> **YOUR GOAL**: List each line below that contains the string "label", copying every such line in full.

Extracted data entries

★ ★ ★ ★ ★

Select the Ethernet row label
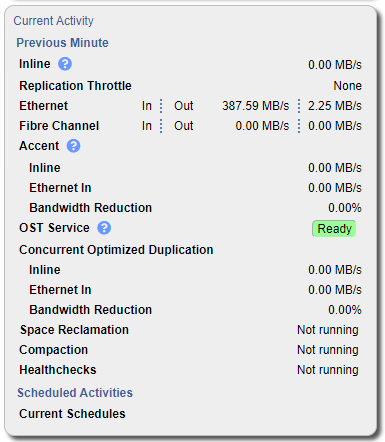 (x=44, y=106)
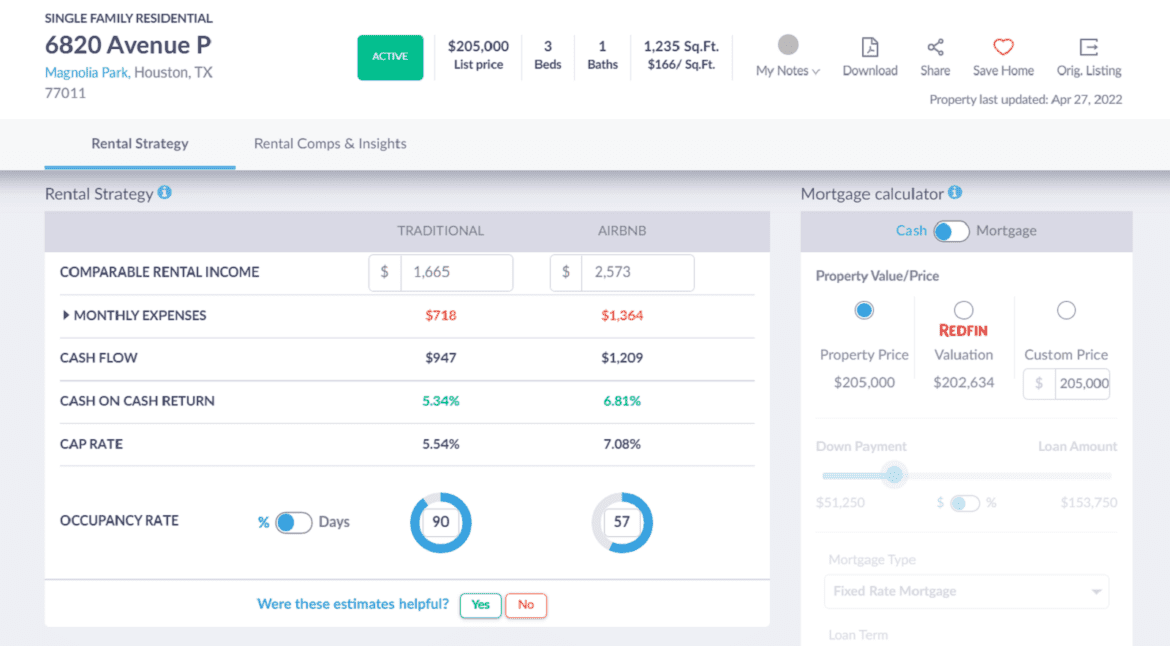This screenshot has width=1170, height=646.
Task: Select the Rental Strategy tab
Action: 140,143
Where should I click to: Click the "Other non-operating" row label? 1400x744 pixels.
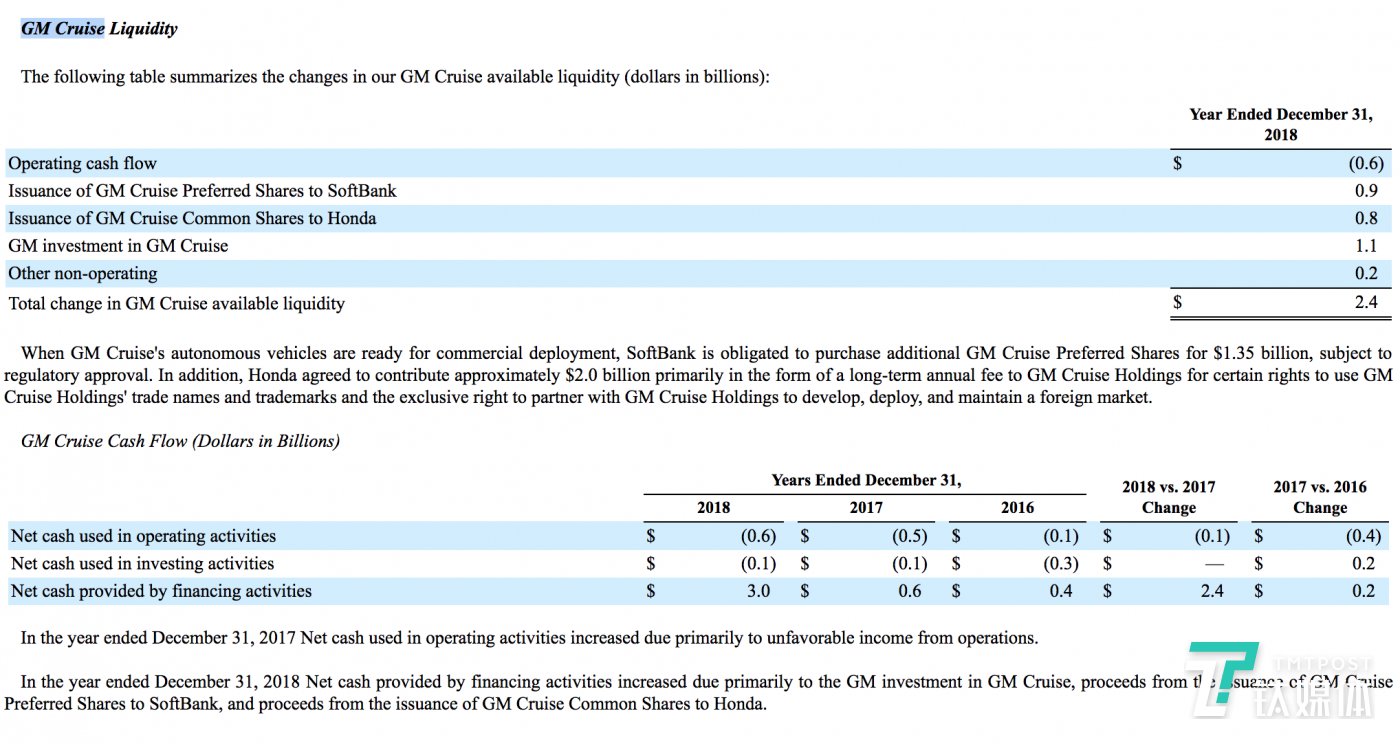[x=83, y=273]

★ ★ ★ ★ ★

> **WRITTEN SOLUTION**:
Select the Ethernet row label
Where should I click to: Click the "Other non-operating" row label? 1400x744 pixels.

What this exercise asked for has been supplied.